#### WORK REQUEST
Give back an exact copy of the lines in the records below, from the line that has "Task: Click the Backup integration icon" through the line that has "You are a computer-use agent. Image", and nothing besides.

────

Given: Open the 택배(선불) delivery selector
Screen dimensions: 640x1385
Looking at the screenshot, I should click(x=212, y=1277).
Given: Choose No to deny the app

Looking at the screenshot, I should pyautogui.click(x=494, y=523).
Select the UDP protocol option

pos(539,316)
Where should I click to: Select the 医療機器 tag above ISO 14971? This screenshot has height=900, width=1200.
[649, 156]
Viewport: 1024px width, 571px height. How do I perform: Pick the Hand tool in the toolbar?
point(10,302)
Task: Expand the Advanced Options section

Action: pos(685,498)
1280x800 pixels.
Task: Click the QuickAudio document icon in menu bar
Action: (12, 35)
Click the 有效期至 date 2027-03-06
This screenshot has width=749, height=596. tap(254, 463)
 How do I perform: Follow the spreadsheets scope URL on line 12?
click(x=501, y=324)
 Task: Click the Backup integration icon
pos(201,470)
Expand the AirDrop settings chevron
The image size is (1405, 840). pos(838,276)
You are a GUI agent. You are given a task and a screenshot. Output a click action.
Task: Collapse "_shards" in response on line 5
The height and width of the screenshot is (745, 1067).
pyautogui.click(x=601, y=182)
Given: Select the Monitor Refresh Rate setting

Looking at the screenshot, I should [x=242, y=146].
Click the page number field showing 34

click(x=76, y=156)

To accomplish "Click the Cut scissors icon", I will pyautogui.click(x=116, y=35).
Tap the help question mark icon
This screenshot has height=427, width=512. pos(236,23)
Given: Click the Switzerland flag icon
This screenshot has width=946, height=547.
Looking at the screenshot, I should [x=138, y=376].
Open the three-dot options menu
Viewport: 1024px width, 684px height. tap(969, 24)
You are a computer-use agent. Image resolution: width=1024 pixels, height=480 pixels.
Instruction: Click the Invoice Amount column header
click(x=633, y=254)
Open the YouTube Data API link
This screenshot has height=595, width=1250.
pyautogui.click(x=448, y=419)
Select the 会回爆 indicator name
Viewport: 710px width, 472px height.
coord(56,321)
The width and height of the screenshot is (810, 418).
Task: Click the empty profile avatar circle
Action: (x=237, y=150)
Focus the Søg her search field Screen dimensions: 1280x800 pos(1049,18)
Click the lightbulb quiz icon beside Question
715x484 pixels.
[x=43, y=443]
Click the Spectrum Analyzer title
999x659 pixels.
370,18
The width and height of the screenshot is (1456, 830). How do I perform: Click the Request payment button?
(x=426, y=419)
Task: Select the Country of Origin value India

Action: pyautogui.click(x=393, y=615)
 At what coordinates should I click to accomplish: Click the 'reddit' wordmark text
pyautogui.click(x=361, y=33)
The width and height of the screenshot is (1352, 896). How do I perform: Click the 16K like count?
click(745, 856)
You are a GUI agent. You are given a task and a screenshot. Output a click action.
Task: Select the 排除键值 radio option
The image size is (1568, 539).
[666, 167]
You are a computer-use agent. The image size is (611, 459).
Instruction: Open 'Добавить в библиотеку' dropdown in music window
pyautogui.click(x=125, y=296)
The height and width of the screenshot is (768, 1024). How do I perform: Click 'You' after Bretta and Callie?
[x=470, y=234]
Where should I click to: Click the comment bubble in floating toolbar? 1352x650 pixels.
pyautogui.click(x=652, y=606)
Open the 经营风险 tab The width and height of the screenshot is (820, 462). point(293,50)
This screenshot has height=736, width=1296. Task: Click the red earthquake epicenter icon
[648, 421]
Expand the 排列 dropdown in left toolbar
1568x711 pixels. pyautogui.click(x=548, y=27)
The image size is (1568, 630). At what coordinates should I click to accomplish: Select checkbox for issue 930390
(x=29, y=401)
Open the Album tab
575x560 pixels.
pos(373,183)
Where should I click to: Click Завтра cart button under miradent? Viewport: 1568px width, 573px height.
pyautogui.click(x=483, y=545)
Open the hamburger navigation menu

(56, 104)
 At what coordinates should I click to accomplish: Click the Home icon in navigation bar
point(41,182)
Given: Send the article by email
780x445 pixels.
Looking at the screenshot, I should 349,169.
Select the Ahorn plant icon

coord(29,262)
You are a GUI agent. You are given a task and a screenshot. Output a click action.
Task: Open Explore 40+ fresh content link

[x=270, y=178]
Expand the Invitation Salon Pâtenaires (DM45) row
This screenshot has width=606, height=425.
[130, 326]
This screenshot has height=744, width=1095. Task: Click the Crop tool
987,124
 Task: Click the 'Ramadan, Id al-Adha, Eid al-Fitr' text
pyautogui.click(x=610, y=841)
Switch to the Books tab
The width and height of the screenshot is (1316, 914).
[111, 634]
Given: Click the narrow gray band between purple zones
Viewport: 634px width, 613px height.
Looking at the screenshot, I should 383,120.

────

#### RESPONSE BOX
 Task: Click the Backup integration icon
pos(201,470)
Expand the AirDrop settings chevron
The image size is (1405, 840). pos(838,276)
You are a GUI agent. You are given a task and a screenshot. Output a click action.
Task: Collapse "_shards" in response on line 5
The height and width of the screenshot is (745, 1067).
pyautogui.click(x=601, y=182)
Given: Select the Monitor Refresh Rate setting

Looking at the screenshot, I should [x=242, y=146].
Click the page number field showing 34

click(x=76, y=156)

To accomplish "Click the Cut scissors icon", I will pyautogui.click(x=116, y=35).
Tap the help question mark icon
This screenshot has height=427, width=512. pos(236,23)
Given: Click the Switzerland flag icon
This screenshot has width=946, height=547.
Looking at the screenshot, I should [x=138, y=376].
Open the three-dot options menu
Viewport: 1024px width, 684px height. tap(969, 24)
You are a computer-use agent. Image resolution: width=1024 pixels, height=480 pixels.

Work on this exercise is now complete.